My home was surrounded by thunder and lightning.
There were flashes of fire
and lots of booming noise all around.
Like other raindrops,
I had the freedom to fall to Earth. But one afternoon,
the storm's wind blew so fast and hard
that I lost my shape as I fell.

I fell down through a tree, hit a leaf,
and finally crashed into a muddy puddle.
Very dark was that puddle. I could hardly see.
I began to search for my shape and myself.
I swam my way to the top of the puddle.
There I saw other raindrops on leaves,
on daffodils, and on the blades of blue grass.
But the raindrops in the muddy puddle were stuck like me.
And they were now becoming nothing but mud.

With all my might, I stayed afloat
on top of the puddle until the sun came.
Then I began to rise up and away and into the sky.
I found myself clear and clean and whole again.

I came to see what I've always been-
a raindrop floating in the belly of a storm cloud,
and whenever I fall, I must always seek the sun
to rise again.


Why I Wrote When the Grass Was Blue

In a historically conscious period I might have written a friendship story or simply a fantasy book. I might have shied away from my interest in history. The way it turned out, When the Grass Was Blue grew out of my curiosity about that significant period of American history popularly known as the sixties.

I wanted to draw attention to that time and place because I have an interest in the civil rights struggle and an interest in the idea of freedom, too. I'd read Dr. King, Malcolm X, and other activists from that era. I wanted to get a better understanding of what the black liberation movement was all about.

What really interested me, during that era, is how people were choosing sides about various issues such as racial segregation, poverty, the war in Vietnam, etc., and how all this impacted children (particularly black children), how all this impacted the black family and community. The questions I asked myself were, what was the fallout of all this? How did black people come through the fallout?

I decided to ground When the Grass Was Blue in that period because there were characters that I wanted to bring back to life. The story would focus on a family who endured the turbulent complexities of that moment. That family would experience the struggle of private and personal everyday matters, and at the same time, the public challenges, pressures, and concerns of a racially segregated society.

In my neighborhood, I remember seeing some people march against Jim Crow. I saw the protest signs when I was a child. I remember Dr. King. He was always on TV.
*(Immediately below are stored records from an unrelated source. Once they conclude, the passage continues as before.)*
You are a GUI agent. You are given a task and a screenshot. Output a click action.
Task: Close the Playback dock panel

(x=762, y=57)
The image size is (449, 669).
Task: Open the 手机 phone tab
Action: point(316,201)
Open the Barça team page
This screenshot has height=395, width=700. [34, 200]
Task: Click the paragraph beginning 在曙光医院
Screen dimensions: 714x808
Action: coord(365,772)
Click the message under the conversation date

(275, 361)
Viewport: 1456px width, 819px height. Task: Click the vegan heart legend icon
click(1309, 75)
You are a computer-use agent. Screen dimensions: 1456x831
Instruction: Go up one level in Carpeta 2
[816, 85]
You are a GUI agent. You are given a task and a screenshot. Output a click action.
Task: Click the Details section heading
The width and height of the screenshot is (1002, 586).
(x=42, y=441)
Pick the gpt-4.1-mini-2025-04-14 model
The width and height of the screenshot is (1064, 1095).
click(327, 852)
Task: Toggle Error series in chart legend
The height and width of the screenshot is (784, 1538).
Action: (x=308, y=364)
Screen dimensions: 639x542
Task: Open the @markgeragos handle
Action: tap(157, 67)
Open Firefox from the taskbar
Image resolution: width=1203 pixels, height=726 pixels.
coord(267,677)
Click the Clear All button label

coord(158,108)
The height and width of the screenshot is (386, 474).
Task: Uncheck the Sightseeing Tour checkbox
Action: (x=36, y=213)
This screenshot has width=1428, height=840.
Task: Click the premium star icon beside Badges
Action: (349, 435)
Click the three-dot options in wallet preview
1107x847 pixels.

I think it was the spring of 1964 when Dr. King led a march in Frankfort, Ky. Well anyway, a woman, who I called my second mother, had marched with him. Years later, after Dr. King had been assassinated, she told me about her experience. She said thousands of people marched that day. Not only black people, but many white people as well. They marched at the state capitol building. Then, that same day, she went to hear Dr. King speak at Kentucky State University. "I even got to shake his hand," she said. I was really impressed.

So the result of these memories is When the Grass Was Blue. I hope readers find it to be an interesting blend of family, community, and history that's unforgettable.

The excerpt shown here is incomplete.